Alors, sous prétexte de se rassurer encore, il ouvrit sa fenêtre et plongea sur la chaussée un regard perçant. Mais, de cette hauteur, il ne voyait plus rien, ou s’il voyait quelque chose, ce n’était que la petite fenêtre d’en face vers laquelle ses yeux se trouvèrent invinciblement ramenés.
La fenêtre était d’ailleurs obscure. Loïse et sa mère dormaient – si on peut appeler sommeil cette sorte de fiévreux assoupissement mêlé de rêves qui, depuis des années, était l’unique repos de Jeanne de Piennes. Quant à Loïse, elle dormait de tout son cœur, étant encore à cet âge heureux et si vite écoulé où les ennuis de la vie se dissipent comme une vision dès que se ferment les yeux.
Nous devons dire que Pardaillan demeura tout d’abord atterré de ce qu’il venait de faire. Il avait parfaitement reconnu le duc d’Anjou. Et maintenant que le feu de l’action était tombé, il comprenait l’énormité de son acte.
Le frère du roi, héritier de la couronne, était en effet une figure populaire à Paris.
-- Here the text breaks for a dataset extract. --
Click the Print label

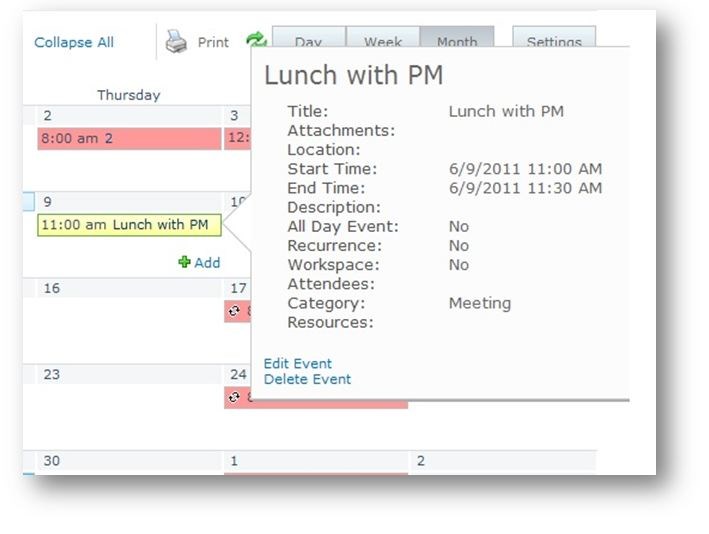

Pendant les grandes guerres qui venaient d’être faites contre les huguenots, il s’était couvert de gloire. Il avait été placé à l’âge de seize ans à la tête des armées royales. Il avait gagné les batailles de Jarnac et de Moncontour [15], il avait battu Coligny, il avait tué de sa main on ne savait combien d’hérétiques. Il en tuerait plus encore, c’était sûr! Enfin, il était l’espoir du peuple et de la religion. Il se trouvait bien quelques mauvaises langues pour dire que le maréchal de Tavannes avait conduit ces expéditions de fait, tandis que le duc d’Anjou ne les avait conduites que de nom. Ces mêmes mécréants – il s’en trouve à toute époque pour dénigrer la gloire – prétendaient que le frère de Charles IX n’était bon qu’à faire des tapisseries et à jouer au bilboquet, ses deux occupations favorites, qu’il s’entendait principalement aux questions de toilette, et qu’en fait d’armée il n’avait jamais su commander que l’armée des mignons, lesquels, fardés, parfumés, vêtus avec une indécente magnificence l’escortaient partout. Mais ce n’étaient là que des propos jaloux. En réalité, le peuple de Paris, qui est grand connaisseur et jamais ne se trompe, avait fort acclamé le duc d’Anjou pendant les deux ou trois entrées triomphales qu’il avait faites en mirifique costume de satin, monté sur un cheval blanc qui caracolait et faisait des courbettes. Après tout, le cheval blanc et ses courbettes eussent suffi au besoin pour légitimer l’enthousiasme populaire qui avait fort déplu à Charles IX.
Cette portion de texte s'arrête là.